RECORDS SUPPLIED
------------------------------

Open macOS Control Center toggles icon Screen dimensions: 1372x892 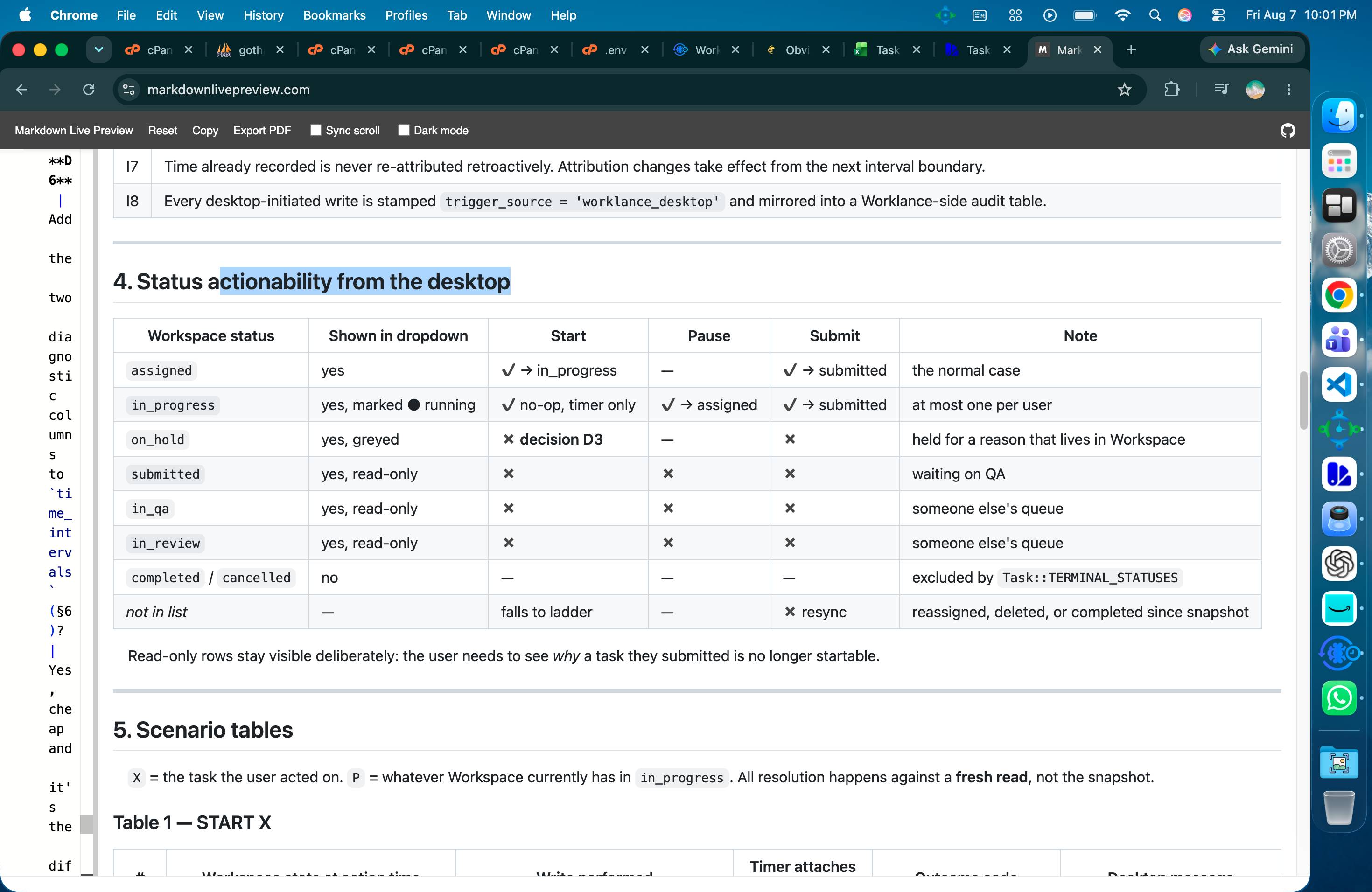pos(1218,15)
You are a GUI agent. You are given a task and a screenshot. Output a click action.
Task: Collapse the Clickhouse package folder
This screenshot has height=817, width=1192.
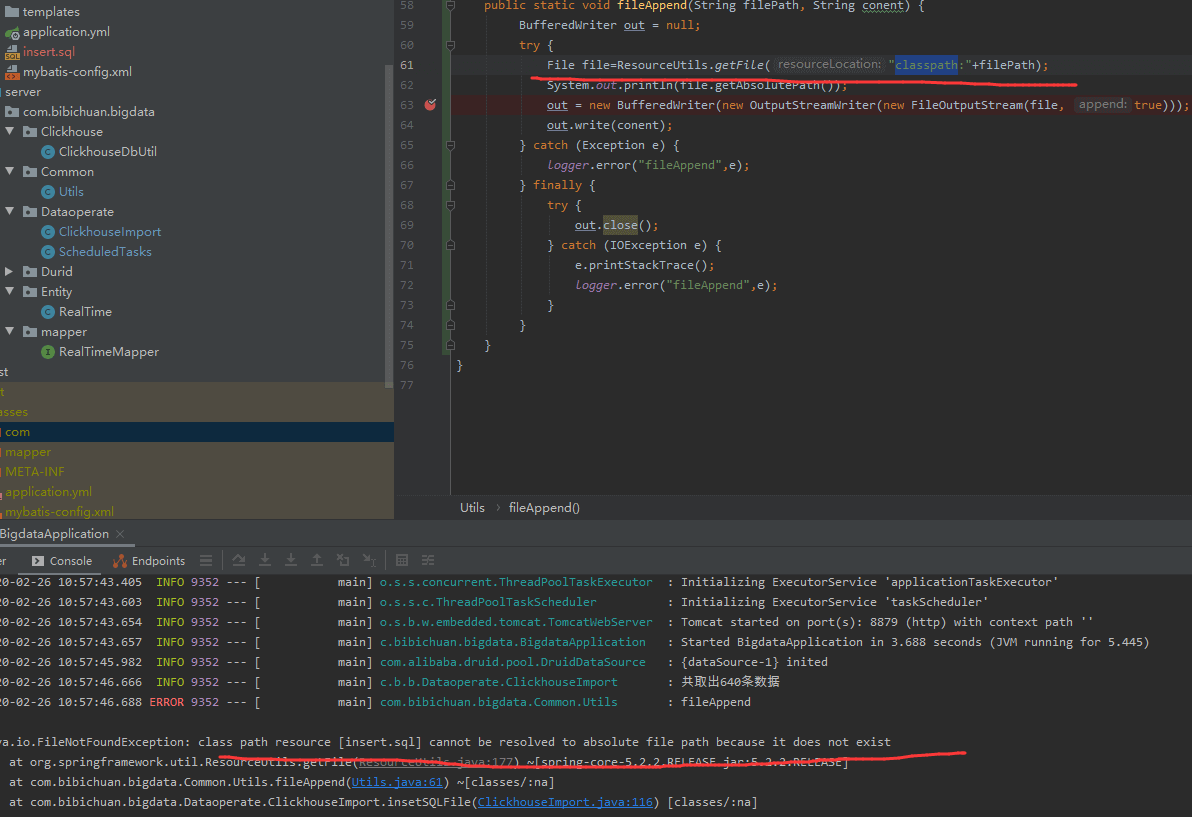click(9, 131)
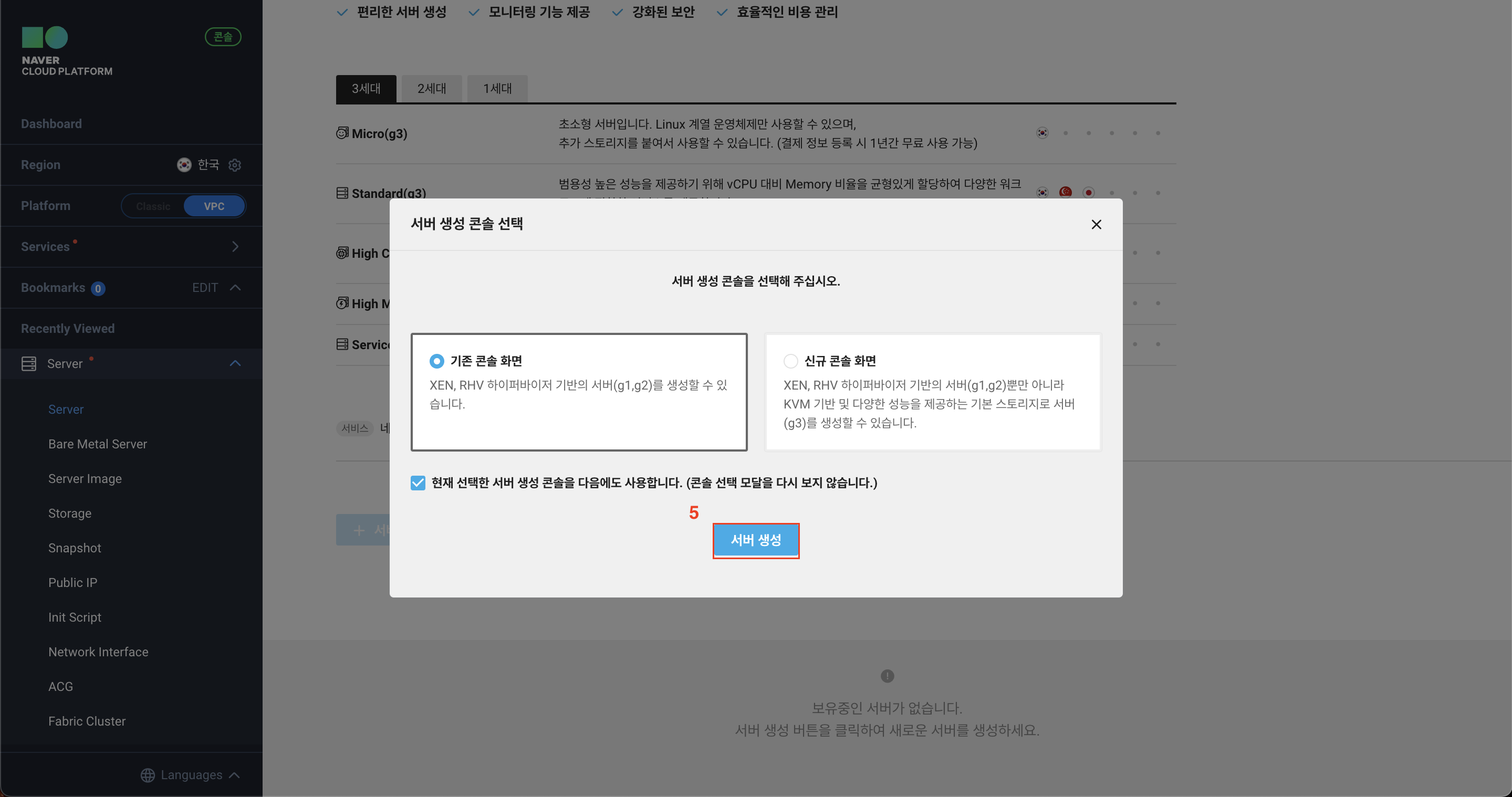Collapse the Server submenu chevron

point(235,363)
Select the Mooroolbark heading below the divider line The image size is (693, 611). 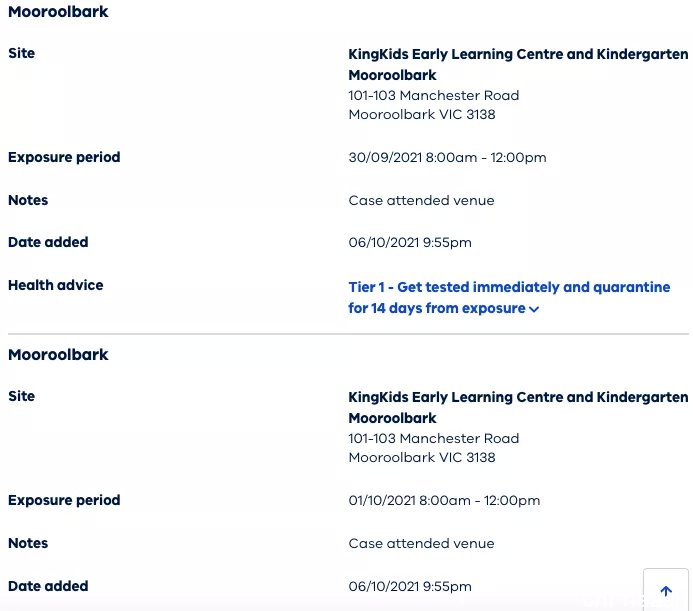pyautogui.click(x=58, y=355)
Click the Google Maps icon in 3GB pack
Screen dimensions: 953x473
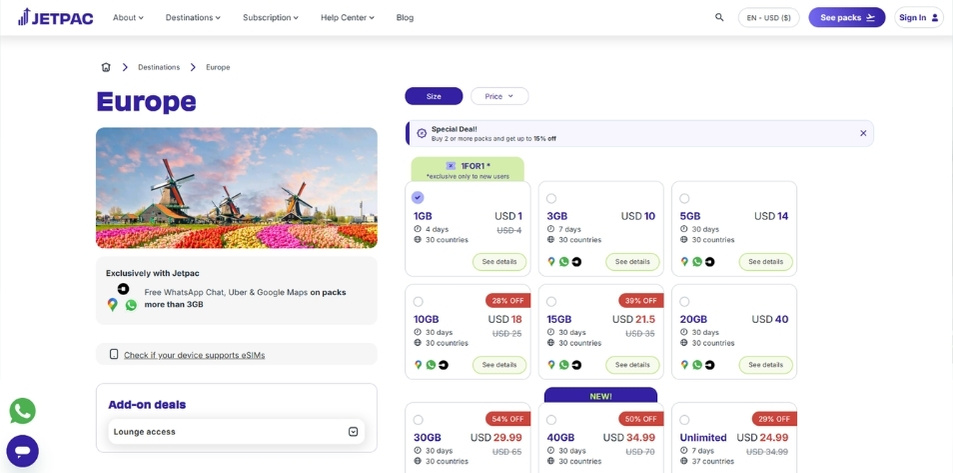[551, 262]
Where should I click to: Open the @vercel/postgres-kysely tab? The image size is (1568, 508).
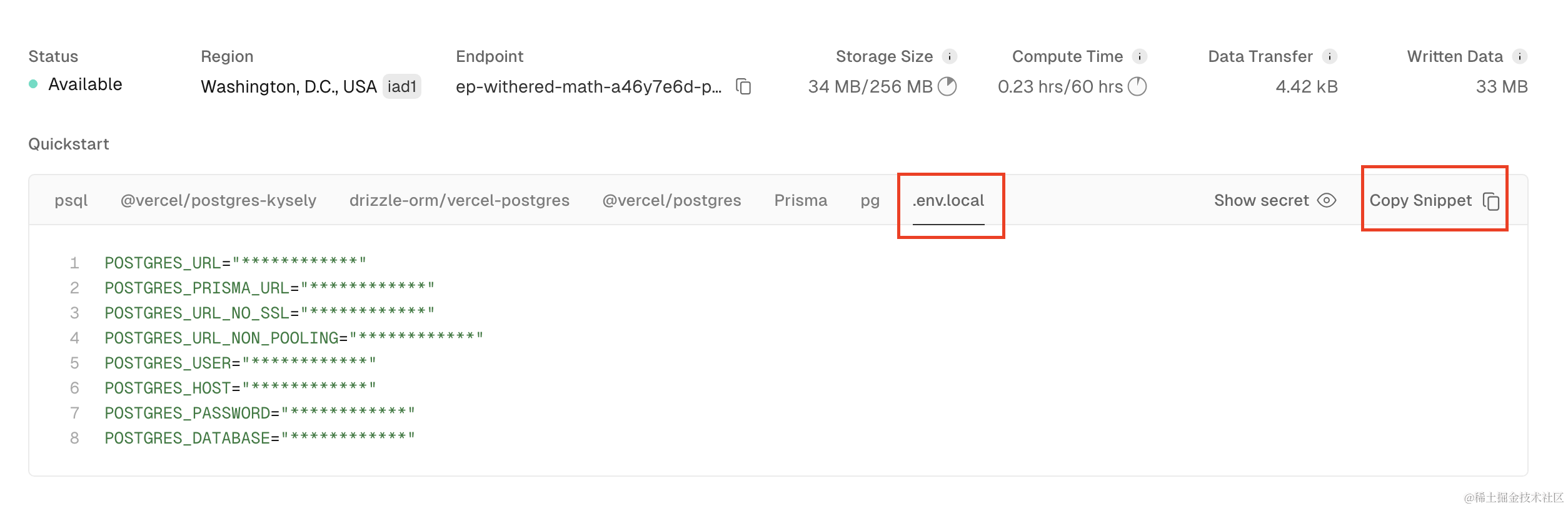tap(218, 200)
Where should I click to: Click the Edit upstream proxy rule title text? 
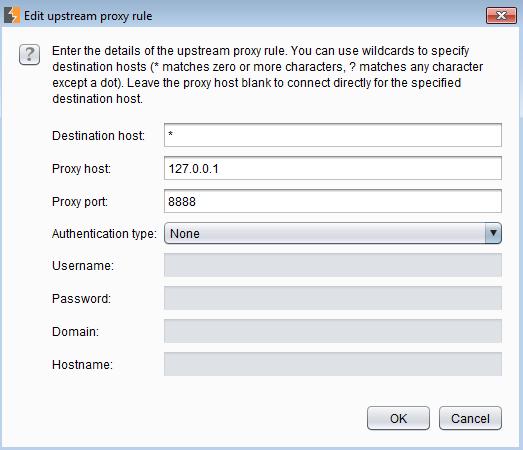[x=88, y=16]
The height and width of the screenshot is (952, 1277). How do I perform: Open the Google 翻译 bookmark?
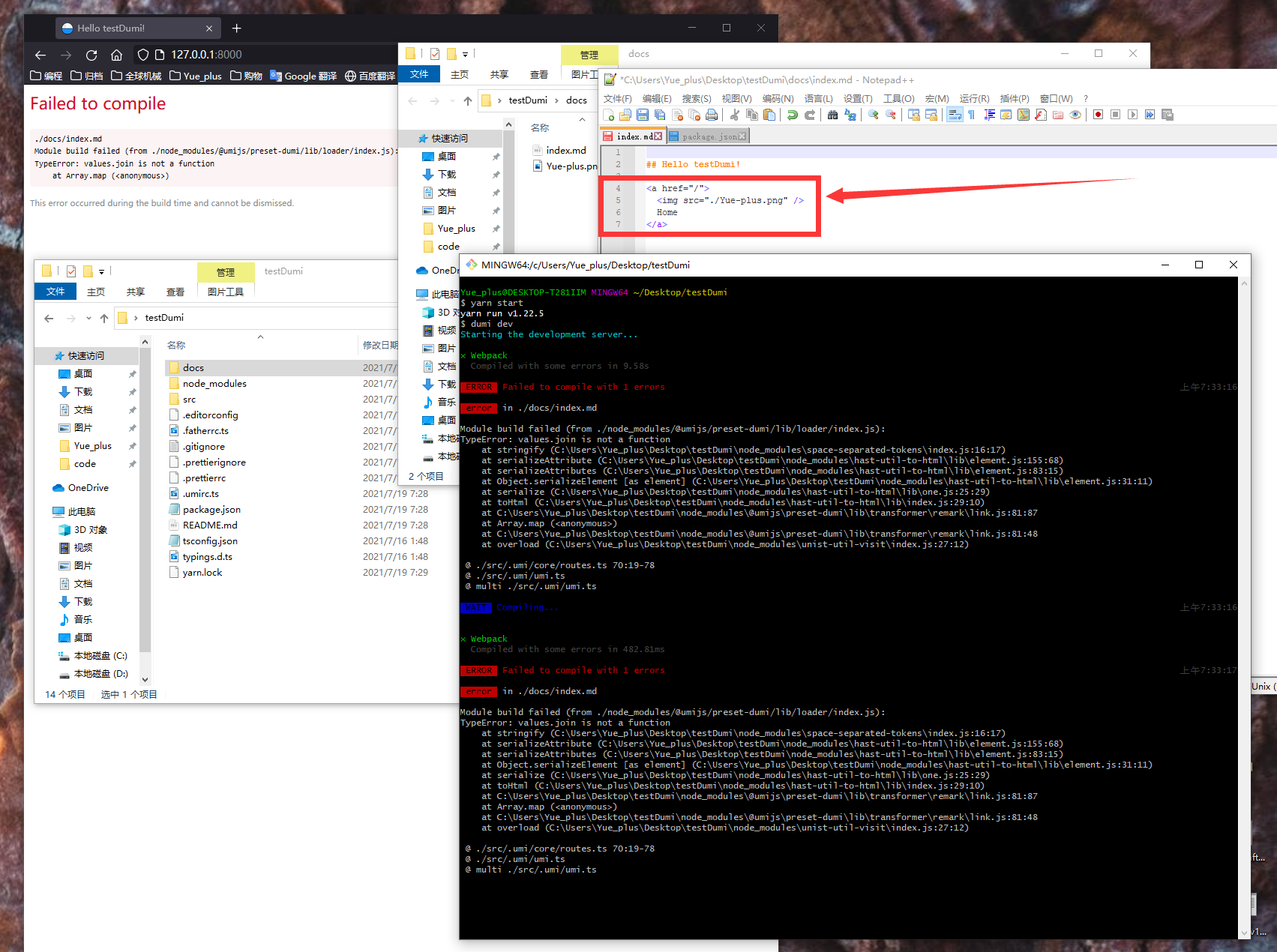point(302,75)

------------------------------

GIVEN EXERCISE
Copy out the part of the records that begins with the line containing "The height and" and continues through the end of the records. Leave the pictures out of your copy.

SOLVED EXERCISE
The height and width of the screenshot is (952, 1277). How do I perform: Open the Google 翻译 bookmark?
point(302,75)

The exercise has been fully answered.